====== DOCUMENT EXCERPT
Women and Girls

Although we know that that more boys than girls are diagnosed with autism spectrum disorder, it is becoming increasingly clear that women and girls could be missing a diagnosis because they don’t fit a ‘male pattern’ of autism

Judith Gould refers to this as ‘missed diagnosis or misdiagnosis’ (Gould, 2011). Women and girls on the spectrum may be overlooked for several reasons – females are often inherently more social; they are more likely to verbalise emotion; they tend to ‘act out’ less aggressively in the school environment, making them less of a ‘problem’ for teachers – but also making their autism more difficult for teachers to spot.

And not only that – girls on the spectrum can often expertly mimic and copy their peers and may even develop a social ‘persona’ based on one or several people that they have encountered in real life. They may also engage in some imaginative play that looks (from a distance) to be shared with other children – when in fact we find that they often need to be in control of the ‘direction’ of the play in order to be able to take part.

At Spectrum North West, we have developed an expertise in the diagnosis of girls and women on the spectrum. Our clients are overwhelmingly female, due to having had difficulty accessing diagnostic services as a result of the stereotypes about autism that still exist today. Some of our clients are women who have received diagnoses of mental health disorders that have never seemed to ‘fit’ with their experience of the world.

We have never met a woman, or man, who has received a diagnosis of autism and who has not felt relieved or empowered by having an explanation for their difficulties that finally makes sense to them – and this drives our passion, both personal and professional, for assessing women and girls – as well as men and boys – who are suspected of being on the autism spectrum.
============
====== SUPPLIED DATA
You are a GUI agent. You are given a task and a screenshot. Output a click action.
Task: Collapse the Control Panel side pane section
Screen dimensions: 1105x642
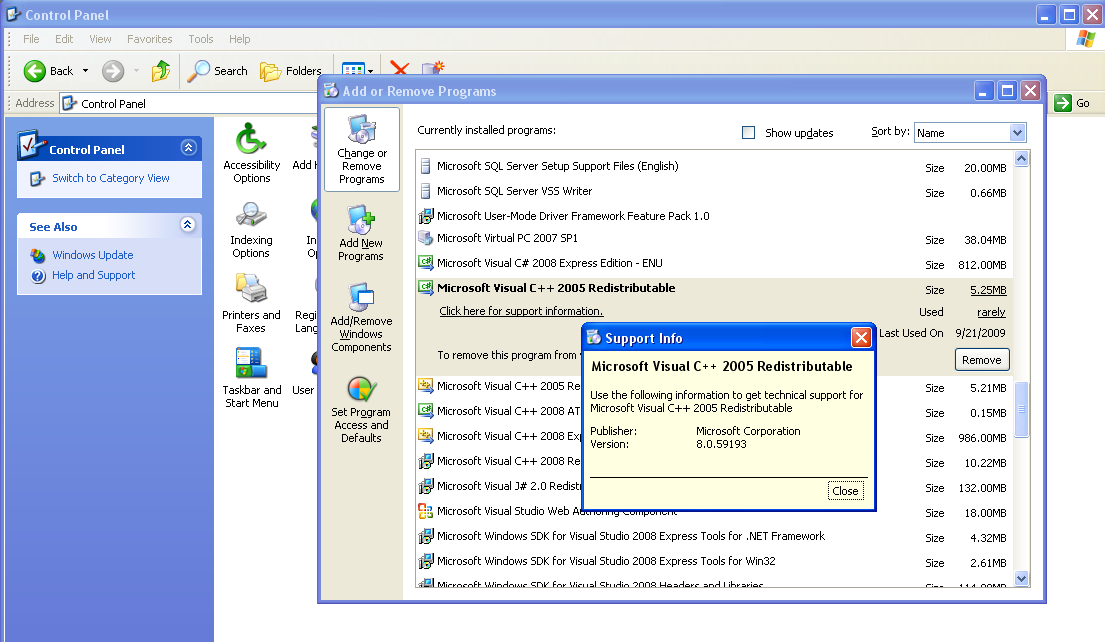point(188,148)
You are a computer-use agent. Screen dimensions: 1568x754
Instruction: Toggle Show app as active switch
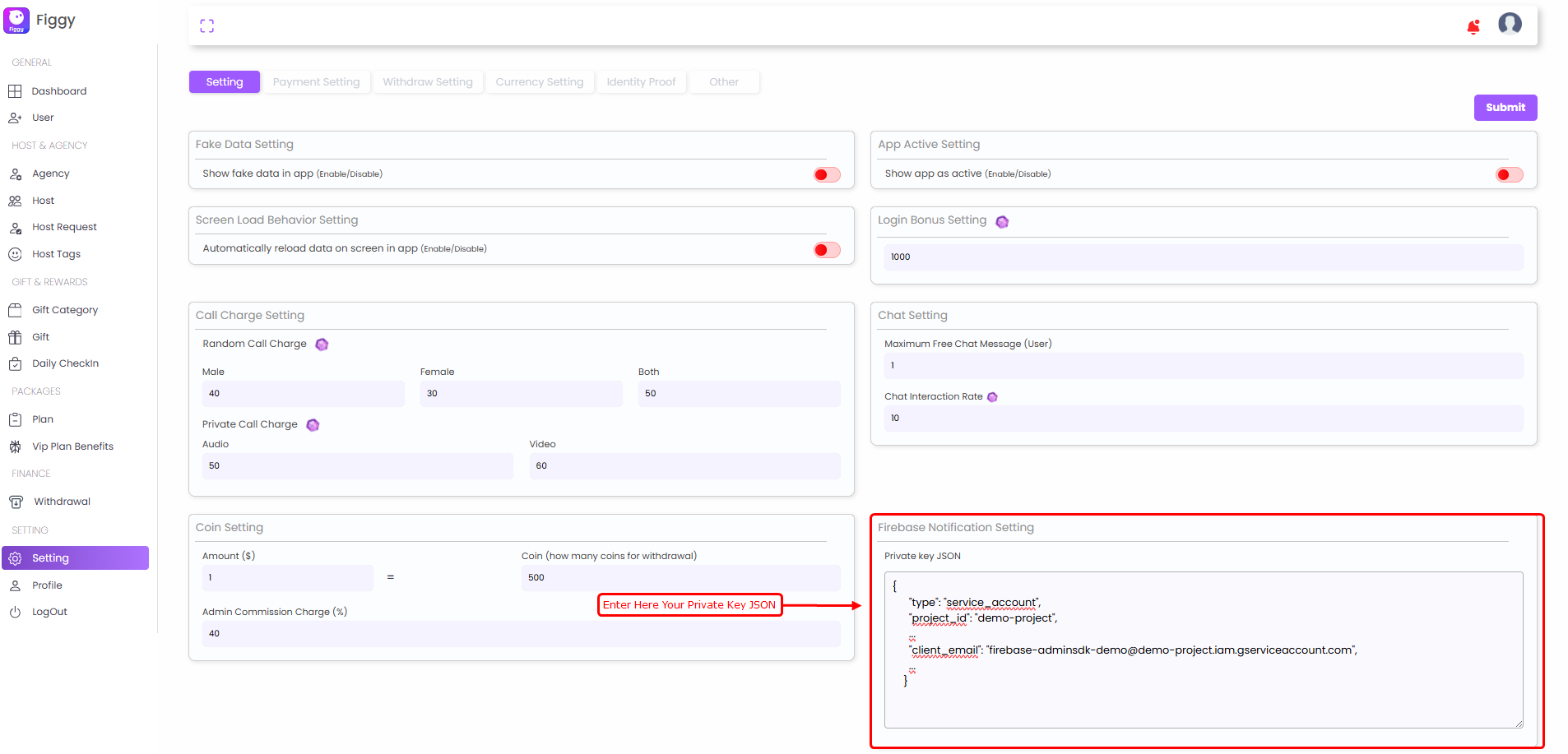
============
WHAT TO DO |
- 1) From the passage on autism in women and girls, list the reasons given for why women and girls on the spectrum may be overlooked.
- 2) Extract the words of the passage on autism in women and girls from "At Spectrum North" up to and including "of the world.".
Work only from the passage on autism in women and girls, not from the material.

SOLUTIONS |
- 1)
- Females are often inherently more social.
- They are more likely to verbalise emotion.
- They tend to 'act out' less aggressively in the school environment, making them less of a 'problem' for teachers.

- 2)
At Spectrum North West, we have developed an expertise in the diagnosis of girls and women on the spectrum. Our clients are overwhelmingly female, due to having had difficulty accessing diagnostic services as a result of the stereotypes about autism that still exist today. Some of our clients are women who have received diagnoses of mental health disorders that have never seemed to ‘fit’ with their experience of the world.